Tuesday, November 3, 2009

To be connected to one’s fellow man

Means one stays alone for a span

Oh the things schoolboys glean

From lewd magazines

Or reading a Bible that’s banned

Eisenstein posits a great deal of information to digest in a mere fifty pages. While casual students of history take it for granted that the advent of the printing press precipitated things like the Protestant Reformation, there is a great deal of assumed gradualness about the process of disseminating printed documents to the masses. However, not only does Eisenstein dispute these assumptions, she also raises the idea that the act of pushing people away from illuminated manuscripts and towards print began a process of standardizing thinking while it standardized textual presentation.

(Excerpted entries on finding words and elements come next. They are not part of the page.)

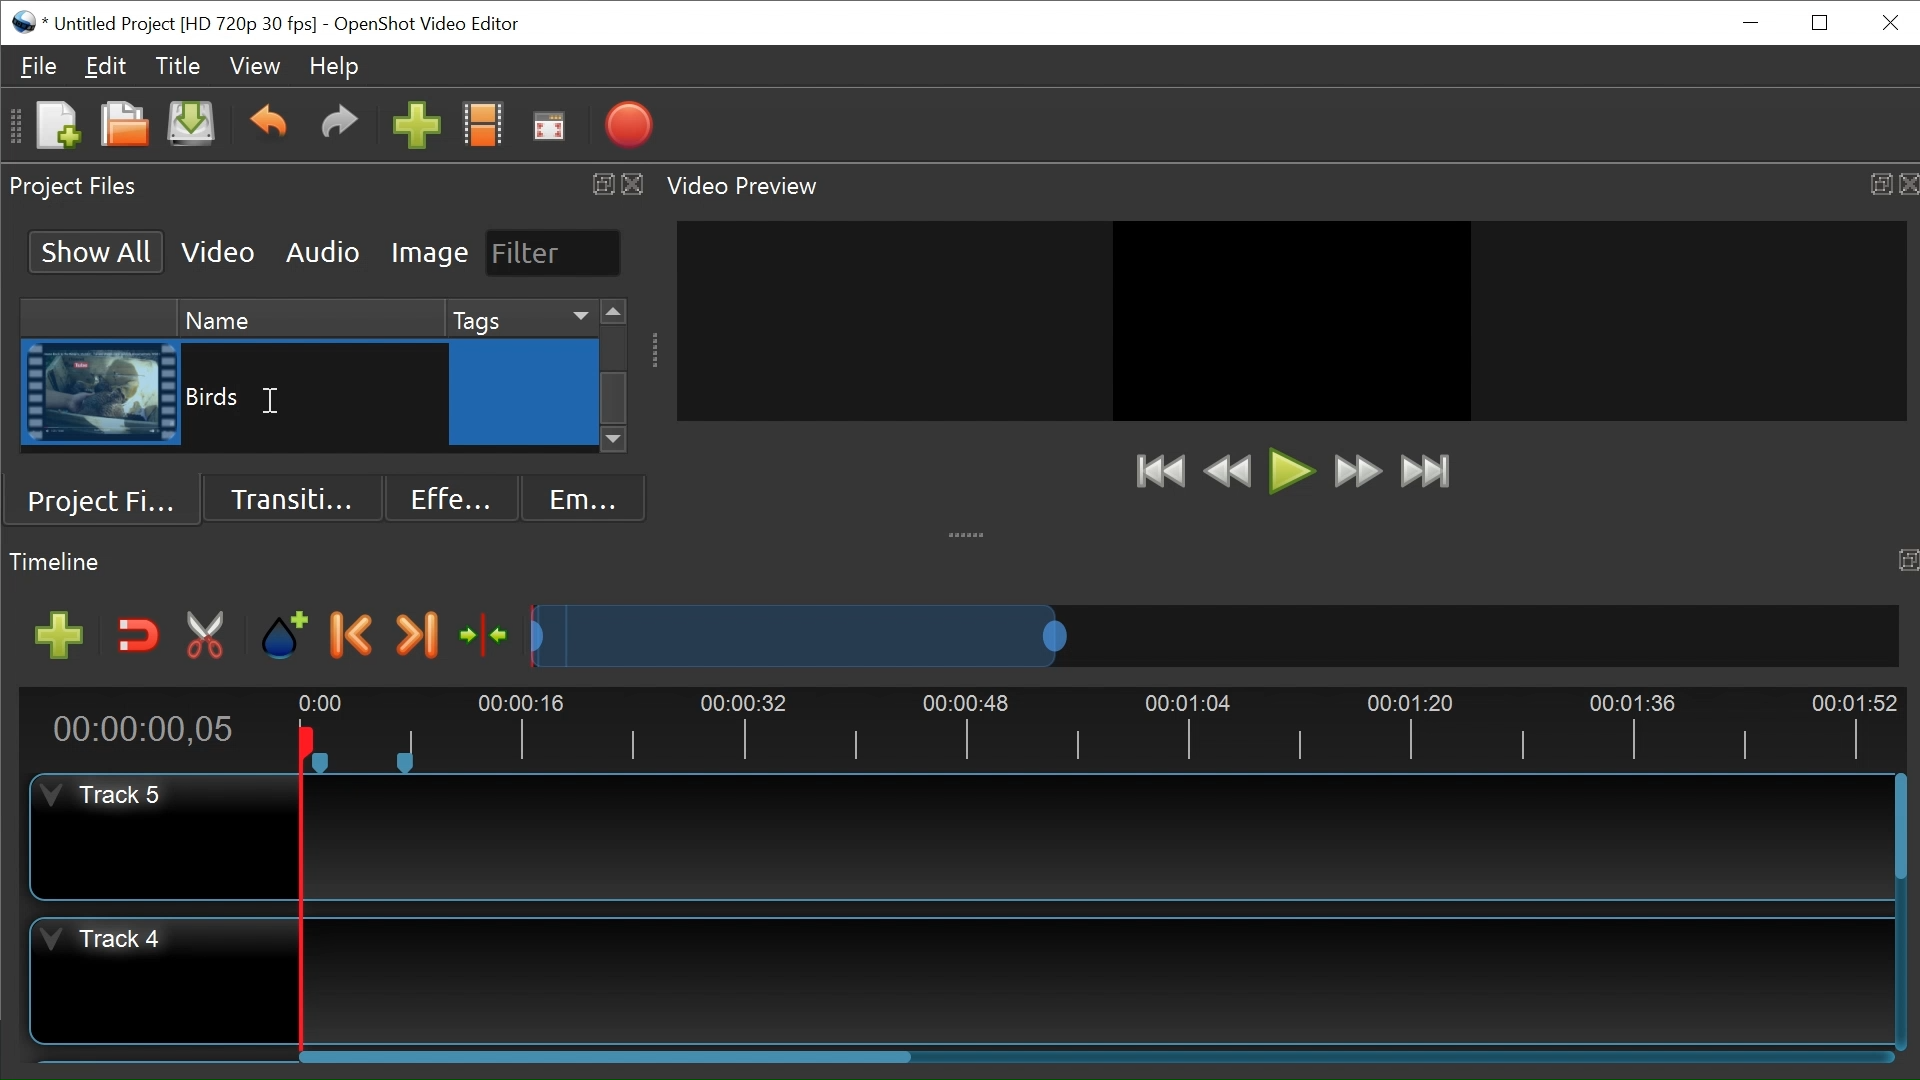 Image resolution: width=1920 pixels, height=1080 pixels. I want to click on Title, so click(182, 69).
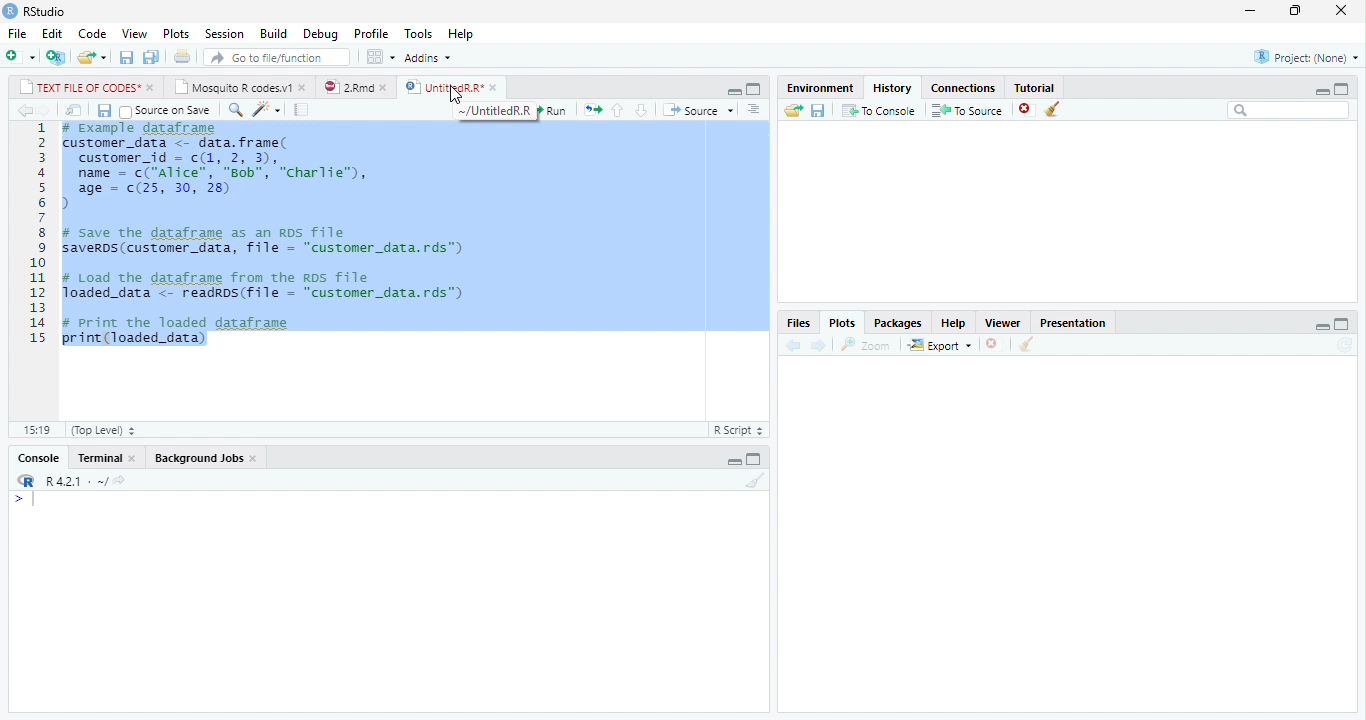 The height and width of the screenshot is (720, 1366). What do you see at coordinates (151, 58) in the screenshot?
I see `save all` at bounding box center [151, 58].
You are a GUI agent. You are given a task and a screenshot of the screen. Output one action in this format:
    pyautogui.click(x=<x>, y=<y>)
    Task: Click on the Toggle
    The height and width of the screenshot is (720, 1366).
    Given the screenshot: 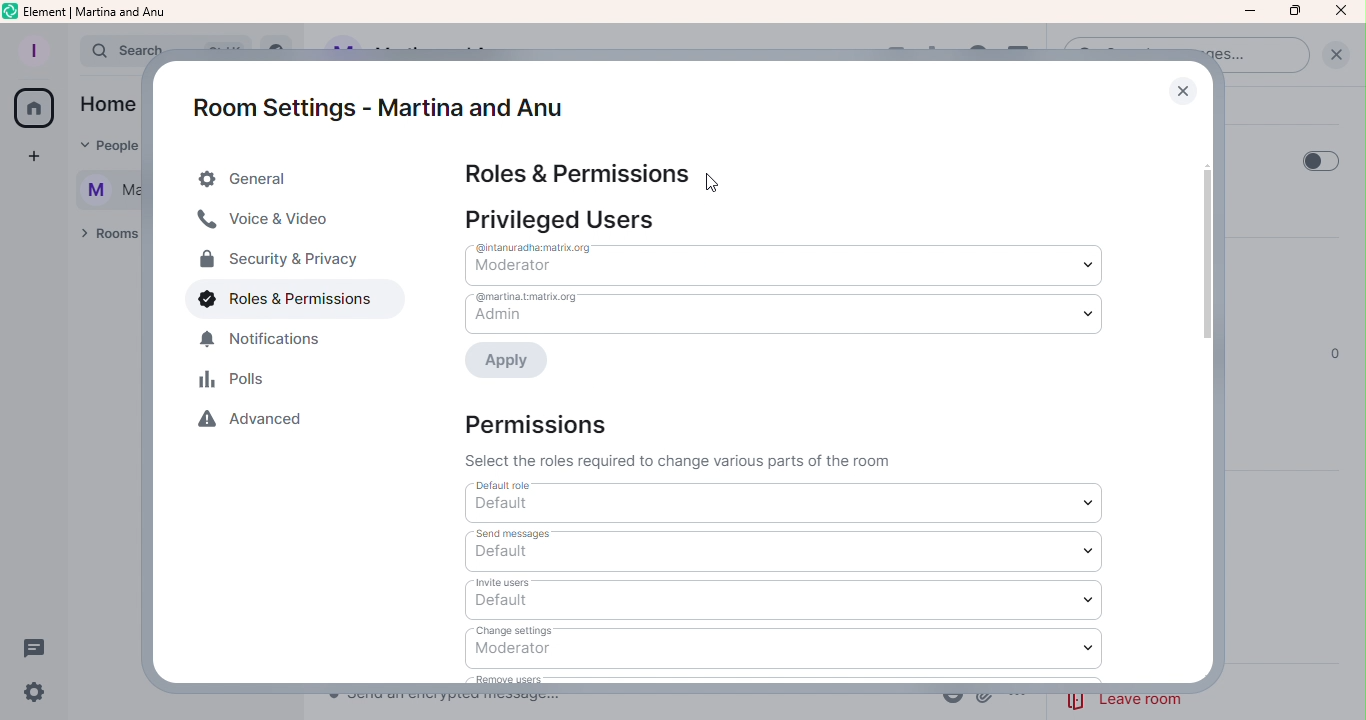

Moreover, the idea of the burgeoning print industry crossing national, religious and linguistic boundaries is an extremely compelling one. The power of print to duplicate and disseminate in a way that far outstripped scribal work completely changed the face of nearly every field- from law to astronomy.

Above all, the most interesting part of the reading was the exploration of the gradual solipsistic isolation and self-reflection that people found themselves in once literacy had become so pervasive. “Not a desire to withdraw from a worldly society or the city of man but a gregarious curiosity about them could by the eighteenth century be satisfied by silent perusal of journals, gazettes, or newsletters. Increasingly the well-informed man of affairs had to spend part of each day in temporary isolation from his fellowmen.” (p. 41) This notion of technology being an agent of simultaneous unification and isolation is one that we will doubtless keep returning to as every technical advance since—the radio, television, computer and mobile devices- continue to advance this seemingly contradictory state.